Meridional variations of temperature, C2H2 and C2H6 abundances in Saturn's stratosphere at southern summer solstice

Measurements of the vertical and latitudinal variations of temperature and C2H2 and C2H6 abundances in the stratosphere of Saturn can be used as stringent constraints on seasonal climate models, photochemical models, and dynamics. The summertime photochemical loss timescale for C2H6 in Saturn's middle and lower stratosphere (∼40-10,000 years, depending on altitude and latitude) is much greater than the atmospheric transport timescale; ethane observations may therefore be used to trace stratospheric dynamics. The shorter chemical lifetime for C2H2 (∼1-7 years depending on altitude and latitude) makes the acetylene abundance less sensitive to transport effects and more sensitive to insolation and seasonal effects. To obtain information on the temperature and hydrocarbon abundance distributions in Saturn's stratosphere, high-resolution spectral observations were obtained on September 13-14, 2002 UT at NASA's IRTF using the mid-infrared TEXES grating spectrograph. At the time of the observations, Saturn was at a LS≈270°, corresponding to Saturn's southern summer solstice. The observed spectra exhibit a strong increase in the strength of methane emission at 1230 cm−1 with increasing southern latitude. Line-by-line radiative transfer calculations indicate that a temperature increase in the stratosphere of ≈10K from the equator to the south pole between 10 and 0.01 mbar is implied. Similar observations of acetylene and ethane were also recorded.
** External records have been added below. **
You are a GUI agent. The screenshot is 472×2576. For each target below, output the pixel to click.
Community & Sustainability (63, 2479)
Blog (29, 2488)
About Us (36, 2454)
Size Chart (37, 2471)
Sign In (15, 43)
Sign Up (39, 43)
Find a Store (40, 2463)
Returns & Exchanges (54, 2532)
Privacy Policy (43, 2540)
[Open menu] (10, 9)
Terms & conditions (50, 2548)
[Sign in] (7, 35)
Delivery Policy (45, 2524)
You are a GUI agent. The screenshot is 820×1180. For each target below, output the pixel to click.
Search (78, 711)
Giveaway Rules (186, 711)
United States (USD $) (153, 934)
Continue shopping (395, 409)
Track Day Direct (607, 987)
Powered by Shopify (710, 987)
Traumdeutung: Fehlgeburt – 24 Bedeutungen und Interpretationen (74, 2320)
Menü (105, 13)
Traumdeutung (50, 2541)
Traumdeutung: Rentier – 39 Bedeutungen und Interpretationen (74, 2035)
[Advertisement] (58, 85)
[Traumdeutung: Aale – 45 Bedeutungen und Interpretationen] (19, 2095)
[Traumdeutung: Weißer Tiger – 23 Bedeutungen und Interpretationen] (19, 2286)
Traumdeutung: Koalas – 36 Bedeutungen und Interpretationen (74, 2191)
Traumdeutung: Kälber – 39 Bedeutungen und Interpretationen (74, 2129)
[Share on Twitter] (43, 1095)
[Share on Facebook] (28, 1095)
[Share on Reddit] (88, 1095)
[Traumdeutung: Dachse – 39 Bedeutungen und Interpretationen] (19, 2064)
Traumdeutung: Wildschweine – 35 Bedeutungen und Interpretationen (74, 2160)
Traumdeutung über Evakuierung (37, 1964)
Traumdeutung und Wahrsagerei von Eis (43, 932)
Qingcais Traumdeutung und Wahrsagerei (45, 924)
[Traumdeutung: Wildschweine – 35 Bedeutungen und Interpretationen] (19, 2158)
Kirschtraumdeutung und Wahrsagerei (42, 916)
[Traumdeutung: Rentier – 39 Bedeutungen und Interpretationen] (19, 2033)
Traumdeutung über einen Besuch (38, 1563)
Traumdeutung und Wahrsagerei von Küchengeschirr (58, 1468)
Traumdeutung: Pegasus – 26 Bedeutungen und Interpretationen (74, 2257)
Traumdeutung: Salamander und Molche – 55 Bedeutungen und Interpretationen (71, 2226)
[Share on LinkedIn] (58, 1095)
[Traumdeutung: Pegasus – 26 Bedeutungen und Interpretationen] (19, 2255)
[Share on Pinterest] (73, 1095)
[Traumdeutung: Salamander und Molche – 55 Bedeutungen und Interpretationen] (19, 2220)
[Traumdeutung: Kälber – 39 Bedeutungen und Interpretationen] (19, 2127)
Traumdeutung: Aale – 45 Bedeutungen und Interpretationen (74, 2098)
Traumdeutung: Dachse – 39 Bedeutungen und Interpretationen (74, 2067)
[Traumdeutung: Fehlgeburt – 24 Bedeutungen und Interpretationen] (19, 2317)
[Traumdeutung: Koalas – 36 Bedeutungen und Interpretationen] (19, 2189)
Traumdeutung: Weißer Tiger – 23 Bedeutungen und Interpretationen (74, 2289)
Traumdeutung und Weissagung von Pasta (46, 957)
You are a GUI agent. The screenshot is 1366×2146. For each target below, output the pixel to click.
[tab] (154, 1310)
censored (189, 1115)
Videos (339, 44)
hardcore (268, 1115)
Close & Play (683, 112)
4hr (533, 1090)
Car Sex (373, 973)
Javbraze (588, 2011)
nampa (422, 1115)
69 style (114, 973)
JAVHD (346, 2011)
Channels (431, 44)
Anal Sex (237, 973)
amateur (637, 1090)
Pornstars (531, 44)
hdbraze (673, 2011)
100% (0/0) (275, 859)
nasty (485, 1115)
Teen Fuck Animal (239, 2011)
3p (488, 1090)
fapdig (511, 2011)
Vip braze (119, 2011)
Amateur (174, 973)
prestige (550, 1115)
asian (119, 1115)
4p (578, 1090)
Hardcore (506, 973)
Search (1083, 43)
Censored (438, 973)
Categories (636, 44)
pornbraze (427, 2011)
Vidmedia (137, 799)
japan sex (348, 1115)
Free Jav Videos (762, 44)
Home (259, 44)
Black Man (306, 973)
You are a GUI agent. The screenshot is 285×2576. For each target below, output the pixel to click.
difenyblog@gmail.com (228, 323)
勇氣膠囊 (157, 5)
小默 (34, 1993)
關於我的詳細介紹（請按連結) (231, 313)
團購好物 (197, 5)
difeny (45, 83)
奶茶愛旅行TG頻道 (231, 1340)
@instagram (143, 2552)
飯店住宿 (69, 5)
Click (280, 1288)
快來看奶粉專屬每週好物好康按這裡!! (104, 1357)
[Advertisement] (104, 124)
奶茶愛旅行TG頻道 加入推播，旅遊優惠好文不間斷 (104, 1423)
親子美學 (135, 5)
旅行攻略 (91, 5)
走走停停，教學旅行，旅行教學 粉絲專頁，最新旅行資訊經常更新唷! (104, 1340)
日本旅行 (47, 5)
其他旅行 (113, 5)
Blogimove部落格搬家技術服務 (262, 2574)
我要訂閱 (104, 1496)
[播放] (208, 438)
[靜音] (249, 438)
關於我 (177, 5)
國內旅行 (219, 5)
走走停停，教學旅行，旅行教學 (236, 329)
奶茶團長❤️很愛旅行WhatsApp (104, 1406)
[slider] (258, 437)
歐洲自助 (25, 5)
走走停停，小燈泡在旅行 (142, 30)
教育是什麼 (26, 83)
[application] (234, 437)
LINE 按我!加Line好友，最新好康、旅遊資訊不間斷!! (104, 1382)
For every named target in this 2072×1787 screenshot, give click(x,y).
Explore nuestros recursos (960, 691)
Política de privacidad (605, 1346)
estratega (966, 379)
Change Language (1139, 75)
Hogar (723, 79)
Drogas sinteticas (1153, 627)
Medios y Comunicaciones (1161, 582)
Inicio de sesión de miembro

We find the 1.16 mbar mixing ratio of C2H2 at −1° and −83° planetocentric latitude to be 9.2−3.8+6.4×10−7 and 2.5−1.0+1.8×10−7, respectively. The C2H2 mixing ratio at 0.12 mbar is found to be 1.0−0.3+0.5×10−5 at −1° planetocentric latitude and 2.6−0.9+1.3×10−6 at −83° planetocentric latitude. The 2.3 mbar mixing ratio of C2H6 inferred from the data is 7.5−1.7+2.3×10−6 and 1.0−0.2+0.3×10−5 at −1° and −83° planetocentric latitude, respectively. Further observations, creating a time baseline, will be required to completely resolve the question of how much the latitudinal variations of C2H2 and C2H6 are affected by seasonal forcing and/or stratospheric circulation.